→ Work task
Beneath this instruction is a listing; print exactly the lines in it starting at the line that contains "Новости (710, 41)" and going through the line that contains "Projecten (338, 125)".

____ Entries shown

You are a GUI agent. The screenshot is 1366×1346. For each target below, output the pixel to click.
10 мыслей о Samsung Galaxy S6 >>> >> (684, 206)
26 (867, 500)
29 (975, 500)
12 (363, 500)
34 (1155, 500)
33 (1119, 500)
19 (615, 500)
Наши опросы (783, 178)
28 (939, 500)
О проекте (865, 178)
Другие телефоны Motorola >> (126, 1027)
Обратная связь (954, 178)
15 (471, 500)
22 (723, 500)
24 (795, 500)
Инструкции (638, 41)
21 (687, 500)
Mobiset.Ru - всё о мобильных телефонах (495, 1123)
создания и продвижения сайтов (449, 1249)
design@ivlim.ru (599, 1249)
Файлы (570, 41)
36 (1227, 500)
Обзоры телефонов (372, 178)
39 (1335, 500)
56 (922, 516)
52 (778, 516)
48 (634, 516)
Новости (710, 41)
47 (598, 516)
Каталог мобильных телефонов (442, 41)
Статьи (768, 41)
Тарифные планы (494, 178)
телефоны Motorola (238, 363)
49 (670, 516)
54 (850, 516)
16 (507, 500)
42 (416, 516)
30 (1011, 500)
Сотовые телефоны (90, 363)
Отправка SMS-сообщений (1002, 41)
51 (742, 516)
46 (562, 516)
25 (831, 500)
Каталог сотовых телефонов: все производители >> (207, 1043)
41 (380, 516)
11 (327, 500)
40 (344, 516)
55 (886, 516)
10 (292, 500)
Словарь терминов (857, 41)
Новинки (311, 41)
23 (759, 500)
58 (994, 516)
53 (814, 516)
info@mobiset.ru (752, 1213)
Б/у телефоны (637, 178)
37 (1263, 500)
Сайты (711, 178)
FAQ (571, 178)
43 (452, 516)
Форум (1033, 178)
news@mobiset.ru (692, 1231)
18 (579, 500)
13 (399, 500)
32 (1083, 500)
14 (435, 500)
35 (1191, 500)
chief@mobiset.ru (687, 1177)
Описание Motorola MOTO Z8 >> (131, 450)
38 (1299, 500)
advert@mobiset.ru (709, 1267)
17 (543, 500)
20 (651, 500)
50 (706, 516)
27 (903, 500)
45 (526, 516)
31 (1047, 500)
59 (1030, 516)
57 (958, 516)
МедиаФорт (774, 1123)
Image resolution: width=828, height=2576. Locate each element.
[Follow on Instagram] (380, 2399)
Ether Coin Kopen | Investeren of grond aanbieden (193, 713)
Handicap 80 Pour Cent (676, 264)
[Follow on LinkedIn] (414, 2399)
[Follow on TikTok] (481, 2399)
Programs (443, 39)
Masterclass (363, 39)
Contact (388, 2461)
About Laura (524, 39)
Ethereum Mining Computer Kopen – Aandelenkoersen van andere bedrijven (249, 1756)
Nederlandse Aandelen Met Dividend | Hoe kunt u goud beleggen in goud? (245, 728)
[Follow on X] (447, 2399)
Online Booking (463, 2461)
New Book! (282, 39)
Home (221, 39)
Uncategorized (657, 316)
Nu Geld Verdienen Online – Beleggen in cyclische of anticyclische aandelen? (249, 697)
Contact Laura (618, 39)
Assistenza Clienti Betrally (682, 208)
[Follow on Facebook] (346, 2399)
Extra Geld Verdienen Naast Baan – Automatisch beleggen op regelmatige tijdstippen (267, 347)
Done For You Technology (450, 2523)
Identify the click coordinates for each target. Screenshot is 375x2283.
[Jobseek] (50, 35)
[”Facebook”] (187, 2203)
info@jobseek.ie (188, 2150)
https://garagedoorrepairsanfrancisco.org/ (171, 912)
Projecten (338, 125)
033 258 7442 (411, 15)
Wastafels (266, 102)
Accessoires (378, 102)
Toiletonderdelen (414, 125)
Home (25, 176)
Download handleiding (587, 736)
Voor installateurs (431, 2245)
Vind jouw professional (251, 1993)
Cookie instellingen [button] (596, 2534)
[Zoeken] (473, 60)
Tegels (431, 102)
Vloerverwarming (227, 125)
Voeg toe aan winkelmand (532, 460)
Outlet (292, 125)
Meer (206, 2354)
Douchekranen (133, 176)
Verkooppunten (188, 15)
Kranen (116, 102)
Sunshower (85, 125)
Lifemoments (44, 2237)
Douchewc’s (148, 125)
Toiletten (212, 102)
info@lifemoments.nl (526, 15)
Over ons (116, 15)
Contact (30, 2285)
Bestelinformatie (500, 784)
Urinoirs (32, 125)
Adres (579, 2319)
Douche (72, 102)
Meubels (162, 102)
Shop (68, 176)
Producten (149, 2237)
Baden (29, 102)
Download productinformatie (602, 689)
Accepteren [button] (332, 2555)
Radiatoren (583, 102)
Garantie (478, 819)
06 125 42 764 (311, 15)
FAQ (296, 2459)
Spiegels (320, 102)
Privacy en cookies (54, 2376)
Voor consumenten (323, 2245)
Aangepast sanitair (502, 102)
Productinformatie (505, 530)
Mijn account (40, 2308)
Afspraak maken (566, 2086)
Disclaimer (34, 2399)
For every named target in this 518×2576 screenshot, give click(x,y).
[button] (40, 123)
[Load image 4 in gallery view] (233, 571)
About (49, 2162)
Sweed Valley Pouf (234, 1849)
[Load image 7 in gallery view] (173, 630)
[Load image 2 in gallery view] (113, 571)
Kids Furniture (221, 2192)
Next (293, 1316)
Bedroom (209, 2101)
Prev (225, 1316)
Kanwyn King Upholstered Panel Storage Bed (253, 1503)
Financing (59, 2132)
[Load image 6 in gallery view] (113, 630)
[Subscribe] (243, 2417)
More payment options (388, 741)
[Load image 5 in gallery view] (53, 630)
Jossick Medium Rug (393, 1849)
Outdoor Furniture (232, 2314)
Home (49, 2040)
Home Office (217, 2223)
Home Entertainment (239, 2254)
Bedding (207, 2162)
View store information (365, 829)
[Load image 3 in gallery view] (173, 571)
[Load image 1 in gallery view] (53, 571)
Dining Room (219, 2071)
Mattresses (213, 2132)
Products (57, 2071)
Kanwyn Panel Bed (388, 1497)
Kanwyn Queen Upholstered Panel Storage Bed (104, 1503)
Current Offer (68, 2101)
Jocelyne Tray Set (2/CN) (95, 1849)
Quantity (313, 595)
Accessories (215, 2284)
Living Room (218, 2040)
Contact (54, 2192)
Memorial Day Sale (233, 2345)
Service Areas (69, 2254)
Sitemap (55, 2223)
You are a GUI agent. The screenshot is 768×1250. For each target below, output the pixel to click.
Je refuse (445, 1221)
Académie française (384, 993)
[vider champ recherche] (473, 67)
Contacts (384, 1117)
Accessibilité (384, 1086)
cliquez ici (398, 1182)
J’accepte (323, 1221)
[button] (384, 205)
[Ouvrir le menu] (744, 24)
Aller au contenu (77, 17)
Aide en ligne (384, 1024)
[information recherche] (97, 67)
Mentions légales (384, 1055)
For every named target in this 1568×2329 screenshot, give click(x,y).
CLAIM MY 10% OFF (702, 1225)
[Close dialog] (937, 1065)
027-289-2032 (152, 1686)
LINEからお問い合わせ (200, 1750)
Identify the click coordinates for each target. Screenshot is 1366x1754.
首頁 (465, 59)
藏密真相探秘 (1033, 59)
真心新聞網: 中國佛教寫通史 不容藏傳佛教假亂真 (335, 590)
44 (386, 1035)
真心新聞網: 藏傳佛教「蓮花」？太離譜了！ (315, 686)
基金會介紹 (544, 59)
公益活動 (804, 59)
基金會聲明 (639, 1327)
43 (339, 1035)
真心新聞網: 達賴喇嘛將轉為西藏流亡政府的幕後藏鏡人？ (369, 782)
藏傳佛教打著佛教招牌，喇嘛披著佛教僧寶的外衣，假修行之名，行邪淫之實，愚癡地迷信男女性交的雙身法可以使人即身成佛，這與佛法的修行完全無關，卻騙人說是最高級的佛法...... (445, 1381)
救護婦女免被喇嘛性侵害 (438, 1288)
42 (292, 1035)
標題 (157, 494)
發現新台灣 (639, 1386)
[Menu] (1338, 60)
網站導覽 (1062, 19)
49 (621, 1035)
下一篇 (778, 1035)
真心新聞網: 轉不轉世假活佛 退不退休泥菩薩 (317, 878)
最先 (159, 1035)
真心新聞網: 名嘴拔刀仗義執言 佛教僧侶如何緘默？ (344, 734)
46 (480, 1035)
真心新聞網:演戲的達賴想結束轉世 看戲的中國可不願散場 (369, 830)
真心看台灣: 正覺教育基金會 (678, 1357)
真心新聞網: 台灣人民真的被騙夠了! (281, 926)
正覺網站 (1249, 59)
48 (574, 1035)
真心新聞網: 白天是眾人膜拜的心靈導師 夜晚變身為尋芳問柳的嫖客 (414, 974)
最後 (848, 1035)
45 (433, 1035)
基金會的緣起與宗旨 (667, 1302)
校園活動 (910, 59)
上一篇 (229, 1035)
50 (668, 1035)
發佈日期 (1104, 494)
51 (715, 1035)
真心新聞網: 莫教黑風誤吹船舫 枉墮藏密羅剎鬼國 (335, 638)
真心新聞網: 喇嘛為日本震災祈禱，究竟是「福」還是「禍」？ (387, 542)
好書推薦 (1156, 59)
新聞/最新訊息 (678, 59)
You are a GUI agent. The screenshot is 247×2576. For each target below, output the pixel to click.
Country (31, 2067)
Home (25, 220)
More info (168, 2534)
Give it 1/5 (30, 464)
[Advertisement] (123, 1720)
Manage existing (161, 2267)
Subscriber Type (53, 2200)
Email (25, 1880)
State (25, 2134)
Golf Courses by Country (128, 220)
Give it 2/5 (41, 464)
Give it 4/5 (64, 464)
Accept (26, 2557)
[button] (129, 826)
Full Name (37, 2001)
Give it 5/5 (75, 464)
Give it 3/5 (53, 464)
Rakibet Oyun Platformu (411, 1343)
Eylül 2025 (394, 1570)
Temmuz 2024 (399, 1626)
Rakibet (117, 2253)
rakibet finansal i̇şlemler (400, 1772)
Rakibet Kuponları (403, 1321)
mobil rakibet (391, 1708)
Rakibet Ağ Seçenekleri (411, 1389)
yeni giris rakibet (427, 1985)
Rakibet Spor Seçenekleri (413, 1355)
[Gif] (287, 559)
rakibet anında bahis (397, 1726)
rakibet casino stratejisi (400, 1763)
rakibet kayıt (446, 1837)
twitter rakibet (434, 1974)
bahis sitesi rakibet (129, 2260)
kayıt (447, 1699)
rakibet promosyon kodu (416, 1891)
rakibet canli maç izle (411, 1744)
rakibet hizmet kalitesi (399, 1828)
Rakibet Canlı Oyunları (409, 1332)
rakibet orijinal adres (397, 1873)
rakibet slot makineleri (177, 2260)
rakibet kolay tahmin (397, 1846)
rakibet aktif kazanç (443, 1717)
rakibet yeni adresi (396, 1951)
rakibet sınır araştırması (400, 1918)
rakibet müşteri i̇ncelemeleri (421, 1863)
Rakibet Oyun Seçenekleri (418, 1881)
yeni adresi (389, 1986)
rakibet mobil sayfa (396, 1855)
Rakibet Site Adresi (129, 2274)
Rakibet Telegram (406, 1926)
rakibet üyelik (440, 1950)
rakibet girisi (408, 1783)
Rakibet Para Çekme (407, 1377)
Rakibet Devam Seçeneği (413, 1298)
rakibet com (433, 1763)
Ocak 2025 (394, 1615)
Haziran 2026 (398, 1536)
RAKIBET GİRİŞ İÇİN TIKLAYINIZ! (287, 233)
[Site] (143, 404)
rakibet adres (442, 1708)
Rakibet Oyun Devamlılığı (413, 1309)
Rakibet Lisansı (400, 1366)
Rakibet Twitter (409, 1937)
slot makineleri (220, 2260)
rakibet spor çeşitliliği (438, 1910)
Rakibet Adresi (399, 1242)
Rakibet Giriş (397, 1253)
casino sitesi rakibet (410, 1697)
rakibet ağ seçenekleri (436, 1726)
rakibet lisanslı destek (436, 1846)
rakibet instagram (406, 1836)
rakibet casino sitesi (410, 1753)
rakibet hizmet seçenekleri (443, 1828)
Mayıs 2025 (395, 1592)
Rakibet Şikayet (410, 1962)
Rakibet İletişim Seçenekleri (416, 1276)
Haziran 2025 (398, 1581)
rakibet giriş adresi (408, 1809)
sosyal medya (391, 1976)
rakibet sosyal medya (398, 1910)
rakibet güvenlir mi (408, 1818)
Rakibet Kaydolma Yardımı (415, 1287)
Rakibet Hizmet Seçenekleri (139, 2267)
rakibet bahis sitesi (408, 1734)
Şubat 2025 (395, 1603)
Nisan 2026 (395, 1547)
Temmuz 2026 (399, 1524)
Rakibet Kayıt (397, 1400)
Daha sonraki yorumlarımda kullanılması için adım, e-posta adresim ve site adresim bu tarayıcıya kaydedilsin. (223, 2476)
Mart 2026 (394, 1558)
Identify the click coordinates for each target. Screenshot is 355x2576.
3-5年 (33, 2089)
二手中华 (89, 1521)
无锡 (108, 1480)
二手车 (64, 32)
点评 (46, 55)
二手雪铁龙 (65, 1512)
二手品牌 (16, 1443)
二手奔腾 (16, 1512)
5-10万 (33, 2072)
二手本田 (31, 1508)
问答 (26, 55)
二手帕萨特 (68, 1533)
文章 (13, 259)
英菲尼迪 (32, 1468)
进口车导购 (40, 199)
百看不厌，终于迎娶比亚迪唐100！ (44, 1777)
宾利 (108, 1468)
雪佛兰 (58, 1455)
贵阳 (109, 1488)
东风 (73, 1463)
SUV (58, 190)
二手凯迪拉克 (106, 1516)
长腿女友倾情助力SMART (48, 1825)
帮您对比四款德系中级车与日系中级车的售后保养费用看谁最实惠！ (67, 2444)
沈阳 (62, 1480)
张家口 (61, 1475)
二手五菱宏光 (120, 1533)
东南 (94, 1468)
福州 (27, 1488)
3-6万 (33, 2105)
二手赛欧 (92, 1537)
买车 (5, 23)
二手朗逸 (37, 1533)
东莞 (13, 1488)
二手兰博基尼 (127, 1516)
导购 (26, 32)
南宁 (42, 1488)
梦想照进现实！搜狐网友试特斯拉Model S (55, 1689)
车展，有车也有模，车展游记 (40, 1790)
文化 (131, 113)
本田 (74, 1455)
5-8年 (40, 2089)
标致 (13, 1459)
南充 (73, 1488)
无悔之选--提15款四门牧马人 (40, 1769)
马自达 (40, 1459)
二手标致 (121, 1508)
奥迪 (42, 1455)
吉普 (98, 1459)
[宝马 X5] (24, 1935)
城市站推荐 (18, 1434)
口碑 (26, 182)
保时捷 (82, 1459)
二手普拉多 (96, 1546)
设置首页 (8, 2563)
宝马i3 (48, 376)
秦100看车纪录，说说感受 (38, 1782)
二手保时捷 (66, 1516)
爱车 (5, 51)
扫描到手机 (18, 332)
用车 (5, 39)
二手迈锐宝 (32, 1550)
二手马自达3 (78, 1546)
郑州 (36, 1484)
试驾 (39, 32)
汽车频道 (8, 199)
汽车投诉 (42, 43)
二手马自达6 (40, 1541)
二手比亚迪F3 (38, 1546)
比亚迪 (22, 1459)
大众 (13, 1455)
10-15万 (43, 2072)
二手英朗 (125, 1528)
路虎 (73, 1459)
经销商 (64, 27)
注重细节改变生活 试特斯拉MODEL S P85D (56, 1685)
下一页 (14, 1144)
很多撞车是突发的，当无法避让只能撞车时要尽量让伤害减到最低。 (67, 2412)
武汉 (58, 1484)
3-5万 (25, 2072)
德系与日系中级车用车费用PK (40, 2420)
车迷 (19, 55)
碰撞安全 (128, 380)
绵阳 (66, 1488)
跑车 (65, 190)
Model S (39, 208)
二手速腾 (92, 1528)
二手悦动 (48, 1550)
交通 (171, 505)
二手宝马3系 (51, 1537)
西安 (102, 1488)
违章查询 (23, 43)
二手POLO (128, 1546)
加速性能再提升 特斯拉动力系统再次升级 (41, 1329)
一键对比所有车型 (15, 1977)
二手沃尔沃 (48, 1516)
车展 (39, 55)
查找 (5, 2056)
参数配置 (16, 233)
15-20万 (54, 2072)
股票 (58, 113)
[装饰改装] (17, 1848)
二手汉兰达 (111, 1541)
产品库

________

→ Reply
Новости (710, 41)
47 (598, 516)
Каталог мобильных телефонов (442, 41)
Статьи (768, 41)
Тарифные планы (494, 178)
телефоны Motorola (238, 363)
49 (670, 516)
54 (850, 516)
16 (507, 500)
42 (416, 516)
30 (1011, 500)
Сотовые телефоны (90, 363)
Отправка SMS-сообщений (1002, 41)
51 (742, 516)
46 (562, 516)
25 (831, 500)
Каталог сотовых телефонов: все производители >> (207, 1043)
41 (380, 516)
11 (327, 500)
40 (344, 516)
55 (886, 516)
10 (292, 500)
Словарь терминов (857, 41)
Новинки (311, 41)
23 (759, 500)
58 (994, 516)
53 (814, 516)
info@mobiset.ru (752, 1213)
Б/у телефоны (637, 178)
37 (1263, 500)
Сайты (711, 178)
FAQ (571, 178)
43 (452, 516)
Форум (1033, 178)
news@mobiset.ru (692, 1231)
18 (579, 500)
13 (399, 500)
32 (1083, 500)
14 (435, 500)
35 (1191, 500)
chief@mobiset.ru (687, 1177)
Описание Motorola MOTO Z8 >> (131, 450)
38 (1299, 500)
advert@mobiset.ru (709, 1267)
17 (543, 500)
20 (651, 500)
50 (706, 516)
27 (903, 500)
45 (526, 516)
31 (1047, 500)
59 (1030, 516)
57 (958, 516)
МедиаФорт (774, 1123)
Image resolution: width=828, height=2576. Locate each element.
[Follow on Instagram] (380, 2399)
Ether Coin Kopen | Investeren of grond aanbieden (193, 713)
Handicap 80 Pour Cent (676, 264)
[Follow on LinkedIn] (414, 2399)
[Follow on TikTok] (481, 2399)
Programs (443, 39)
Masterclass (363, 39)
Contact (388, 2461)
About Laura (524, 39)
Ethereum Mining Computer Kopen – Aandelenkoersen van andere bedrijven (249, 1756)
Nederlandse Aandelen Met Dividend | Hoe kunt u goud beleggen in goud? (245, 728)
[Follow on X] (447, 2399)
Online Booking (463, 2461)
New Book! (282, 39)
Home (221, 39)
Uncategorized (657, 316)
Nu Geld Verdienen Online – Beleggen in cyclische of anticyclische aandelen? (249, 697)
Contact Laura (618, 39)
Assistenza Clienti Betrally (682, 208)
[Follow on Facebook] (346, 2399)
Extra Geld Verdienen Naast Baan – Automatisch beleggen op regelmatige tijdstippen (267, 347)
Done For You Technology (450, 2523)
Identify the click coordinates for each target. Screenshot is 375x2283.
[Jobseek] (50, 35)
[”Facebook”] (187, 2203)
info@jobseek.ie (188, 2150)
https://garagedoorrepairsanfrancisco.org/ (171, 912)
Projecten (338, 125)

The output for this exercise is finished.